Primeiro, você precisa usar a função disc.bc
para produzir a matriz de dissimilaridade para a nossa amostra de comunidades discretas:
dis1.disc=dis.bc(amost.disc)
Depois, basta aplicar a função ordena.polar
na matriz de similaridade das comunidades discretas
ordena.polar(dis1.disc)
Interprete os padrões observados tendo em vista as características que foram utilizadas para construir ambas comunidades.

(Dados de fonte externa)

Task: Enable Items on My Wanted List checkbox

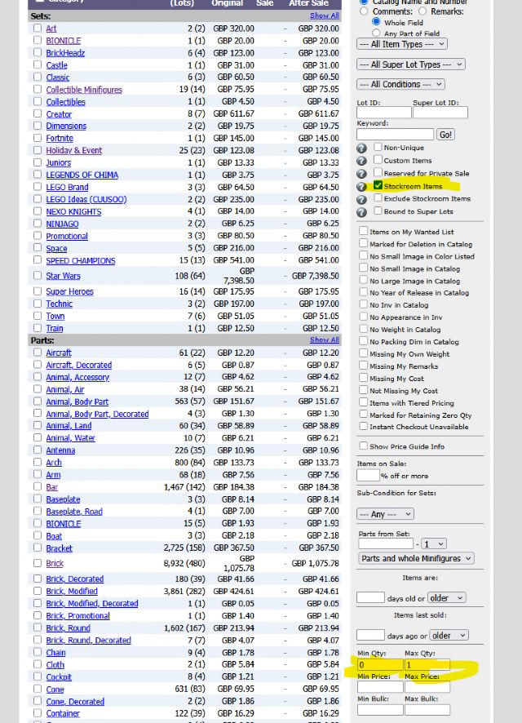Action: [x=364, y=232]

Algumas dicas de interpretação de resultados de ordenações, não só da Ordenação Polar, baseadas no material produzido por Michael Palmer em seu, visualmente não muito atraente, mas ótimo site sobre ordenação:
Depois de passar pelas etapas de construir comunidades virtuais, amostrá-las e aplicar métodos de classificação e ordenação, acreditamos que vocês compreendam os princípios básicos dos métodos analíticos usados para a descrição de comunidades em ecologia. Como dito no início desses roteiros, existem muitos métodos diferentes para conhecer e muitas coisas ainda para resolver em relação a esses métodos. Um vasto mundo interessantíssimo!